5 mental health benefits of strength training

Dr Haran Sivapalan


October 10, 2018

Most us know that exercise is excellent not just for our physical health, but for our mental health too. But, are some activities better than others in this regard? A recent review found that those practicing team sports, e.g. soccer, baseball, hockey, had the fewest days of poor mental health. Presumably, this is partly due to the core social element of such sports: being around others and forging relationships has obvious benefits for our psychological health; we are, after all, social animals.

Endurance activities, such as running and cycling, are also touted for their mental health benefits, both in the scientific literature and anecdotally. On the latter note, several people from my running club (myself included) remark that running has helped them cope with depressive illness.

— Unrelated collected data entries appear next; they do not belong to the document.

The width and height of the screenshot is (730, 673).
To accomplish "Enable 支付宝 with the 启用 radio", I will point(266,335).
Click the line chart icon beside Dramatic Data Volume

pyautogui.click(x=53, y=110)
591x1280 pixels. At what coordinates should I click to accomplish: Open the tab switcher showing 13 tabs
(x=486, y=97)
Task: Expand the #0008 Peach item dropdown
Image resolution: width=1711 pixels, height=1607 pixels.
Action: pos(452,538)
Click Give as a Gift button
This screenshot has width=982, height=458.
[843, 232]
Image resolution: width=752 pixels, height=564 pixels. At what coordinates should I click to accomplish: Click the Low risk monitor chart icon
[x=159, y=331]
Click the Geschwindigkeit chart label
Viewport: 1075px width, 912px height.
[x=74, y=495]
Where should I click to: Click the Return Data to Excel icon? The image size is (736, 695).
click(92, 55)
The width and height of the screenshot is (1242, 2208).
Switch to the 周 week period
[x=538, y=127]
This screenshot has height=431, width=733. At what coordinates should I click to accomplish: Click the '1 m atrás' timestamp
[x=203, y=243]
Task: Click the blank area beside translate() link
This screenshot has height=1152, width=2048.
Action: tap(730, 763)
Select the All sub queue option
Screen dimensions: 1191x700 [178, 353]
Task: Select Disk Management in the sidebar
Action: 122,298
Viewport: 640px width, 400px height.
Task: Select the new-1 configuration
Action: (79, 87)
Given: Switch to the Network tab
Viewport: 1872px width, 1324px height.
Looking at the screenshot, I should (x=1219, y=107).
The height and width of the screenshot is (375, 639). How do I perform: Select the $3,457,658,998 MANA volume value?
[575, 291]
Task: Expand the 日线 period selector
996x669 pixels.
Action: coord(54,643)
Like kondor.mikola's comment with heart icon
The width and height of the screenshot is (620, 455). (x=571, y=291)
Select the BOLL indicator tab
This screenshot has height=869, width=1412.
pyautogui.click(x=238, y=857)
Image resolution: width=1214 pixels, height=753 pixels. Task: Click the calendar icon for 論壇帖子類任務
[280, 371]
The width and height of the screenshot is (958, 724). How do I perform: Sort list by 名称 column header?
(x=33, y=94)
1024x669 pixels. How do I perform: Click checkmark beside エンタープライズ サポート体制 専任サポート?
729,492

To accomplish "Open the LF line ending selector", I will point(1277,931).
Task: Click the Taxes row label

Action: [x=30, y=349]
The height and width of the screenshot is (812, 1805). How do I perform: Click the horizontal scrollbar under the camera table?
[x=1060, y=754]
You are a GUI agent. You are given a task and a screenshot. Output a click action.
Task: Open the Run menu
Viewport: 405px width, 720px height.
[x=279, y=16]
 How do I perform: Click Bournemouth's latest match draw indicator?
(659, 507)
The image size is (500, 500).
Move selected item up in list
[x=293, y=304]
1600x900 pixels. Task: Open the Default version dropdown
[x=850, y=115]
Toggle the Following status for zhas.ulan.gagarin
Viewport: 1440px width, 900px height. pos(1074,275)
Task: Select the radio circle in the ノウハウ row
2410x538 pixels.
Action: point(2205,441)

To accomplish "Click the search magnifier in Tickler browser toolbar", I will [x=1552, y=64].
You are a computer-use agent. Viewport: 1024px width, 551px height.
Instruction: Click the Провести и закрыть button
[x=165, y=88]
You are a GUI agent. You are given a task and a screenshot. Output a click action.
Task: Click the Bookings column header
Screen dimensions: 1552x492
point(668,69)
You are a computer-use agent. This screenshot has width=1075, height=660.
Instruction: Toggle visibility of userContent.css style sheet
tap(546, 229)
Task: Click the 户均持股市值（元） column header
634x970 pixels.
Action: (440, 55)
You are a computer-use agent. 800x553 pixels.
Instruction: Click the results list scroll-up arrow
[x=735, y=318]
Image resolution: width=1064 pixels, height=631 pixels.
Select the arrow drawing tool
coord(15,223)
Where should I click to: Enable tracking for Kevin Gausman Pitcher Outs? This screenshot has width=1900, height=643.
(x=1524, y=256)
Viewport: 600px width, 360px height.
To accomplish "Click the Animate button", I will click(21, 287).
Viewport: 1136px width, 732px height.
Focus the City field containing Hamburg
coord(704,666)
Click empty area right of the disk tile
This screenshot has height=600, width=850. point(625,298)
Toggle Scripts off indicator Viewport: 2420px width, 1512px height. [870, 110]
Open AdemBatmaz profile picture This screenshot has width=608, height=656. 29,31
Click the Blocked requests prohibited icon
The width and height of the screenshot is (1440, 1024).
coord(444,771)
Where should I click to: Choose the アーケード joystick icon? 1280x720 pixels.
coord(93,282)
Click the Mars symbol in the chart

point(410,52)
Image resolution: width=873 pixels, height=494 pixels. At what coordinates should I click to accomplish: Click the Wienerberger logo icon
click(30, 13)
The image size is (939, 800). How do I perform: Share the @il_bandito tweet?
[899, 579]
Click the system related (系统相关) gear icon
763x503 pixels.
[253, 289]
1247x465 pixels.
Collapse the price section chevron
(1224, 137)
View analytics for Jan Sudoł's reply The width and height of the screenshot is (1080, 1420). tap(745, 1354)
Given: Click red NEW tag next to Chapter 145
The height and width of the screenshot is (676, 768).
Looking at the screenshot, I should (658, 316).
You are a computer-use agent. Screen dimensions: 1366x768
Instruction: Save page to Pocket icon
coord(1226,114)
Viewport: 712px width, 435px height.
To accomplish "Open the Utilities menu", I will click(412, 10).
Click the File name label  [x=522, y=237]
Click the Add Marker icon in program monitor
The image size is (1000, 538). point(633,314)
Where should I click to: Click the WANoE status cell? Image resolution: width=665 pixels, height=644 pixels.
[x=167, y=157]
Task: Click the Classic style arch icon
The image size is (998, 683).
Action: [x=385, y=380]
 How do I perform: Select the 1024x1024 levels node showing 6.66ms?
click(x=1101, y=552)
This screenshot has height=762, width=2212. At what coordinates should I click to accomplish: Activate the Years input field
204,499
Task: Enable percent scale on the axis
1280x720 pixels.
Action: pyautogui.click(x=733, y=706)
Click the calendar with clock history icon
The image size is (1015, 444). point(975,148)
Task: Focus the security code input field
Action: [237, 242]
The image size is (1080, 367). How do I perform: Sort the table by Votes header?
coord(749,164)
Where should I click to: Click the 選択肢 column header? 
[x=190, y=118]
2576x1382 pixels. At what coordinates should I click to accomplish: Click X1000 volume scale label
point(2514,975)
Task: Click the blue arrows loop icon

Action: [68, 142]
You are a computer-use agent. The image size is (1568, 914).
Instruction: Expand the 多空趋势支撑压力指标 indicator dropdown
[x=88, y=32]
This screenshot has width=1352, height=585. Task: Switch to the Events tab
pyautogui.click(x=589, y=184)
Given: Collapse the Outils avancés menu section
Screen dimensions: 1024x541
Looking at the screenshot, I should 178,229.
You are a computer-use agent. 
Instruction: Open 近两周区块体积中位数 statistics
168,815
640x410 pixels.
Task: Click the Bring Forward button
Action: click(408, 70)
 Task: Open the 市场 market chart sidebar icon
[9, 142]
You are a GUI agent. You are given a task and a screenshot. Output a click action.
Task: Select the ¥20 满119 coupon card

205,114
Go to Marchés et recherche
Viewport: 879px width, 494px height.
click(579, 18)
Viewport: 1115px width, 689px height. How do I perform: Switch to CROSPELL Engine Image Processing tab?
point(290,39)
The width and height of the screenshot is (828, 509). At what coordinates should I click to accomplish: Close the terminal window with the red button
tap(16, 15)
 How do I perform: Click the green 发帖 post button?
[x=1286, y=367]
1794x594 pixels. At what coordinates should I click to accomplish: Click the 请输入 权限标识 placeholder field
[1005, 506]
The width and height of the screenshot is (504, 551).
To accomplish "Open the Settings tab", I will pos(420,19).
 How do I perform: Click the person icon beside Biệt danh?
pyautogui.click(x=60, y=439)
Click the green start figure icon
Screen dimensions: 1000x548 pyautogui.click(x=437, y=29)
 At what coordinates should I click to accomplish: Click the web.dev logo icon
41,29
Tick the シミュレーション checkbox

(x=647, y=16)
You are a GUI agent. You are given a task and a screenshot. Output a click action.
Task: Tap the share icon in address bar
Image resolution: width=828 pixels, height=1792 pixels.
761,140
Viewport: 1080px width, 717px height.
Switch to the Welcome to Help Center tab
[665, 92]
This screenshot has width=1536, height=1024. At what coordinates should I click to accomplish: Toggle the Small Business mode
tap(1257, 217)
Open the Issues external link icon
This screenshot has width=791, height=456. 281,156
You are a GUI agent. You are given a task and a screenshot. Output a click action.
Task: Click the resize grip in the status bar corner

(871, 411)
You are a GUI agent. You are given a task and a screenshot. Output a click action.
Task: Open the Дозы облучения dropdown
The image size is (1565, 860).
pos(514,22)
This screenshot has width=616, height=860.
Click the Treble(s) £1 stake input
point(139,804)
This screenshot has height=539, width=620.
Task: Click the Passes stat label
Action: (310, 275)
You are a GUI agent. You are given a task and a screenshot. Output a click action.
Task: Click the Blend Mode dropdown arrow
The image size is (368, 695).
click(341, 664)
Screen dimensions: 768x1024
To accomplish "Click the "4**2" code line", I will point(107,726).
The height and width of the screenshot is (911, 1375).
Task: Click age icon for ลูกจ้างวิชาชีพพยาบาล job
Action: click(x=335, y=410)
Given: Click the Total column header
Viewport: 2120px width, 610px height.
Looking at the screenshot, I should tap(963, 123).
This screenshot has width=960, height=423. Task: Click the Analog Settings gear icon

And how about resistance or strength training? It's well established that resistance training affords a host of physical benefits: stronger muscles, increased bone mineral density, prevention of age-related muscle loss (sarcopenia) and a lower risk of falls, to name a few.

By contrast, the mental health benefits of resistance training are less well researched. Is lifting weights a key to a healthy mind? In celebration of World Mental Health day, let's take a look at what the science says.

Lifting eases depression

Depression is a common illness. According to the World Health Organisation, more than 300 million people worldwide live with the condition, which is characterized by low mood, loss of enjoyment, reduced energy and disturbances to sleep and appetite.

If you suffer from depressed mood, lifting weights can help. A meta-analysis of 33 clinical trials, totaling 1877 subjects, concluded that resistance training significantly reduced depressive symptoms among adults. More in-depth analysis showed that these mental health benefits were more pronounced for people performing low-to-moderate intensity strength training. In addition, people with mild-to-moderate depression seemed to reap the most benefits.

Lifting reduces anxiety

Modern life is stressful, and we can all get anxious from time to time. Feelings of restlessness, constant worry, shaking and muscle tension are all symptoms of anxiety.  Luckily, strength training can also help here. A review of 7 studies found that moderate-intensity strength training led to small but significant reductions in symptoms of anxiety. It's worth bearing in mind, however, that the subject of these studies were adults not diagnosed with a clinical anxiety disorder.

Weight training raises self-esteem

One component of good psychological health is having healthy self-esteem: a feeling of self-worth and value. A large meta-analysis of 113 studies did find that strength training did lead to a small increase in self-esteem. Unsurprisingly, given the effects of strength training on muscle mass and body definition, people had better body image and beliefs in their physical capabilities – all of which falls under the banner of ‘physical self-esteem'.

Weight training helps cognitive function

Studies suggest that, in older adults, resistance training can improve and delay the decline in memory, attention and decision making. One clinical trial, entitled the SMART (Study of Mental and Resistance Training) study, analyzed people with mild cognitive impairment, a syndrome where there is a slight but noticeable decline in cognitive abilities. Compared to brain training alone, resistance training combined with brain training led to improved cognitive function, with benefits maintained for 18 months afterward.

Weight training helps overall well-being

I asked my colleague, Genetic Coach Paul Rose, for his views on how resistance training has helped him psychologically. Here's his rather poignant response:

"I see strength training as an extremely meditative practice. It starts with a mobility and stretching session to grasp how your mind and body are feeling on that day, and how you are going to approach the session - priming your muscles and movement patterns before the main event.

During the session, you are focused solely on the task at hand, your mind detached from anything else, not wondering about how that meeting will go in the afternoon. You feel the weight of the load that you need to overcome, the tension in your muscles as they contract to generate force, you control your breath between movements.

Once you have finished your session and looked back on your performance, you reflect on your accomplishments and areas for improvement. You also get a deep sense of satisfaction when you reach goals, especially those that before seemed like a near impossible task to overcome.

Adrenaline sports that involve a high degree of risk involved, such as free rock climbing, motorcycling, snowboarding, etc. all require a state of present attentiveness or 'flow' to perform optimally.

For the average person, it is quite hard to find activities in life that can put you in a similar state of presence, without the inherent risk involved. Although, from personal experience, moving a damn heavy object with all of the might you can muster and the impending fear that you will fall flat on your arse, comes pretty close!"

So, there you have it – 5 evidence-based ways that hitting the gym can help improve your mental health. That said, it's important to remember that exercise, resistance training or otherwise, is not a panacea for mental illness. Nor is it a substitute for seeking professional, medical help.

If you are suffering from a mental health condition, it is strongly advised to consult a medical professional.

Dr Haran Sivapalan

A qualified doctor having attained full GMC registration in 2013, Haran also holds a first-class degree in Experimental Psychology (MA (Cantab)) from the University of Cambridge and an MSc in the philosophy of cognitive science from the University of Edinburgh. Haran is a keen runner and has successfully completed a sub-3-hour marathon during his time at FitnessGenes.